Directions: Count up the lines in the listing below that hold "screenshot", and answer with the total alone.

Provided records:
● ● ●
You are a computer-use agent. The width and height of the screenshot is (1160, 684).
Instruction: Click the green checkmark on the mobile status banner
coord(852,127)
● ● ●
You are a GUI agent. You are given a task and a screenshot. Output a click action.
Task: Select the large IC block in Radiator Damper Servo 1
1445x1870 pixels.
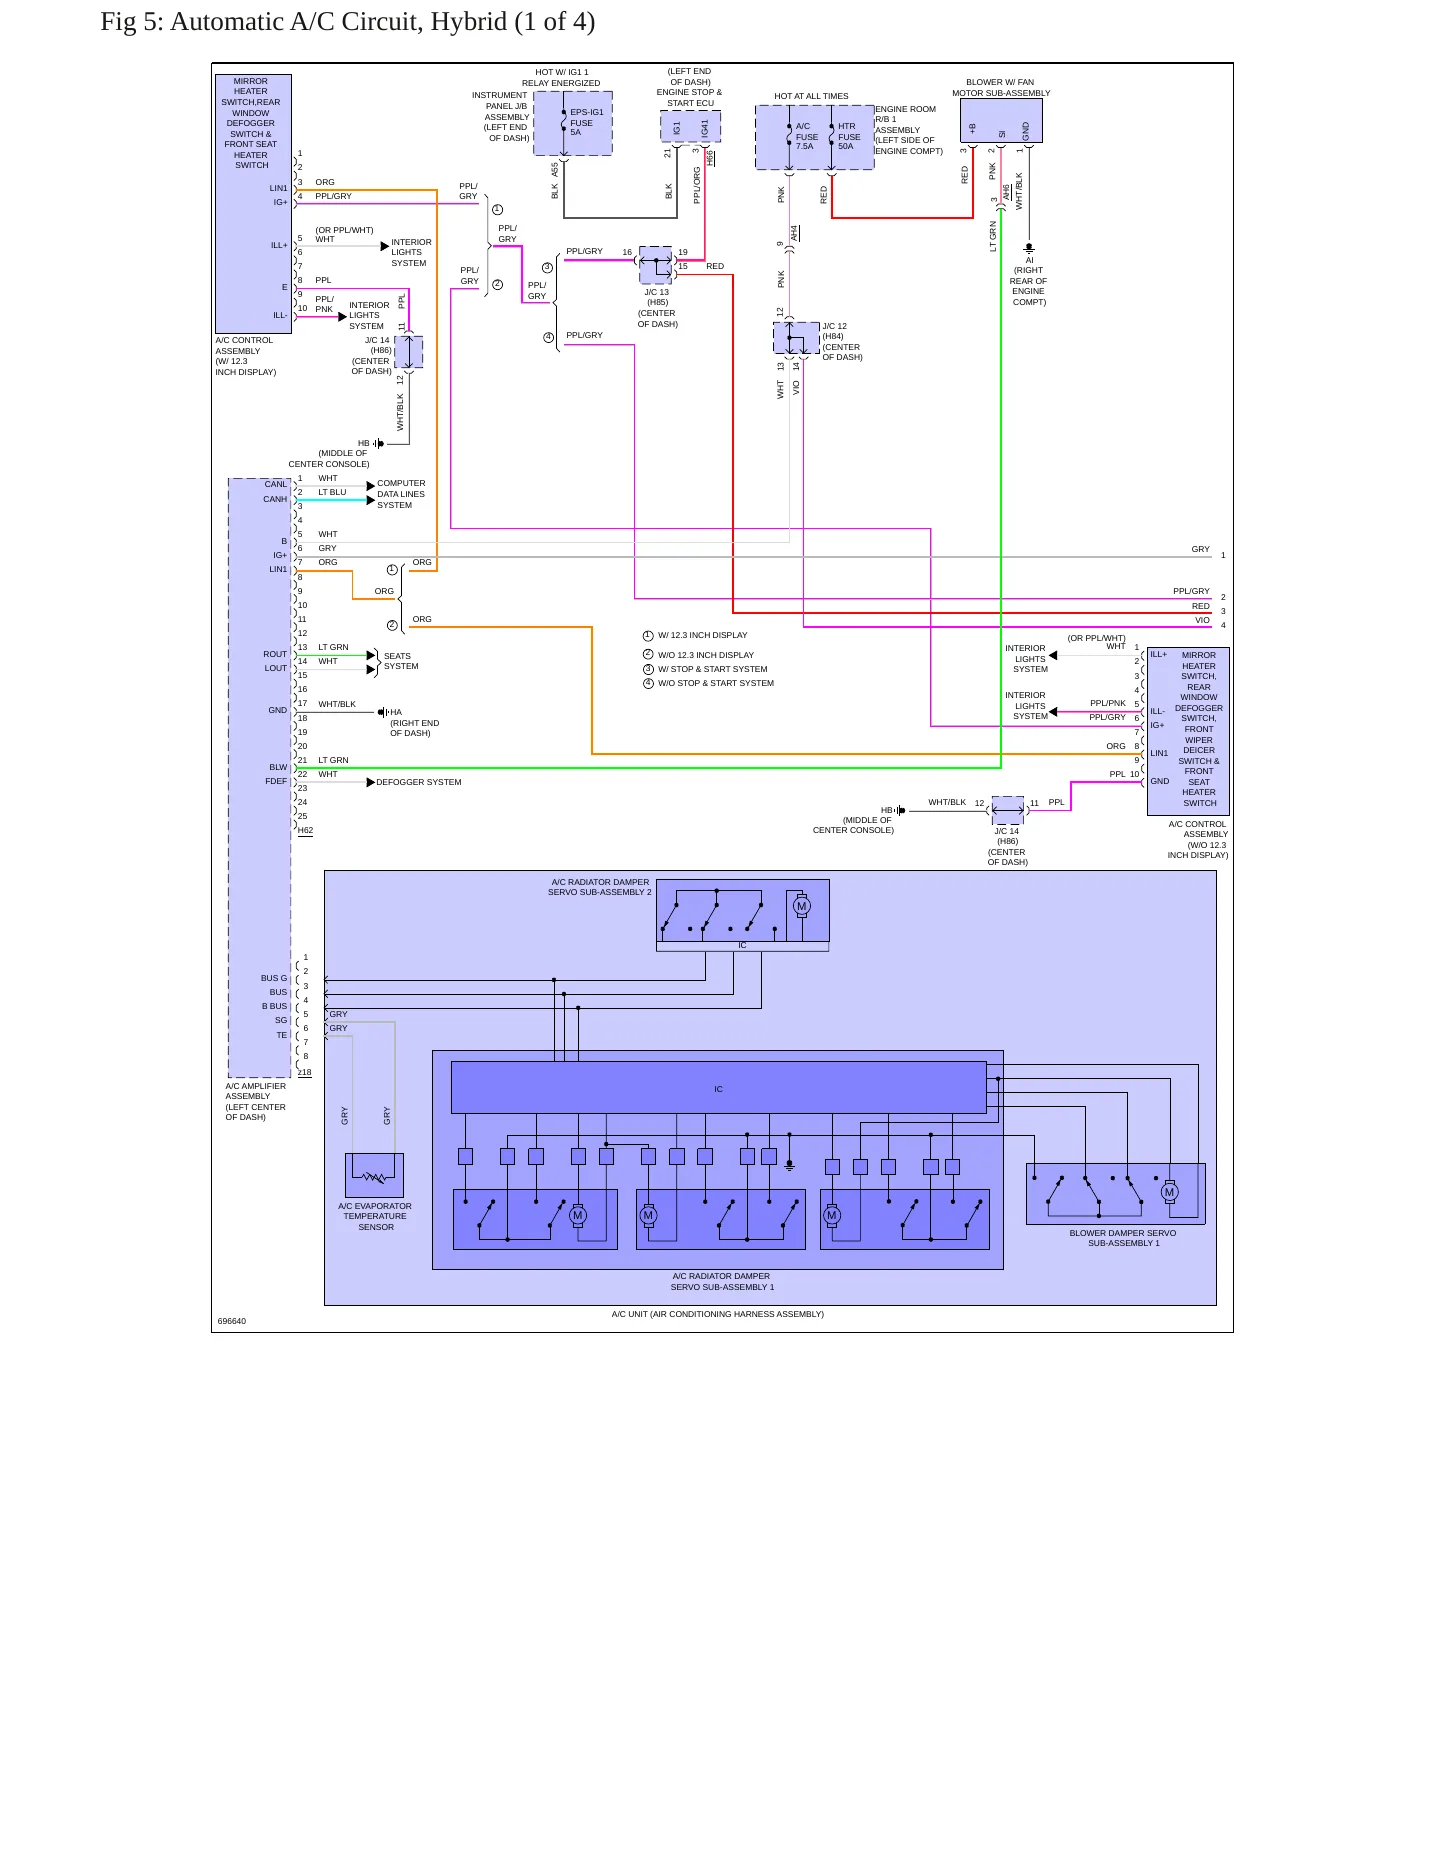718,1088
● ● ●
Answer to the problem: 2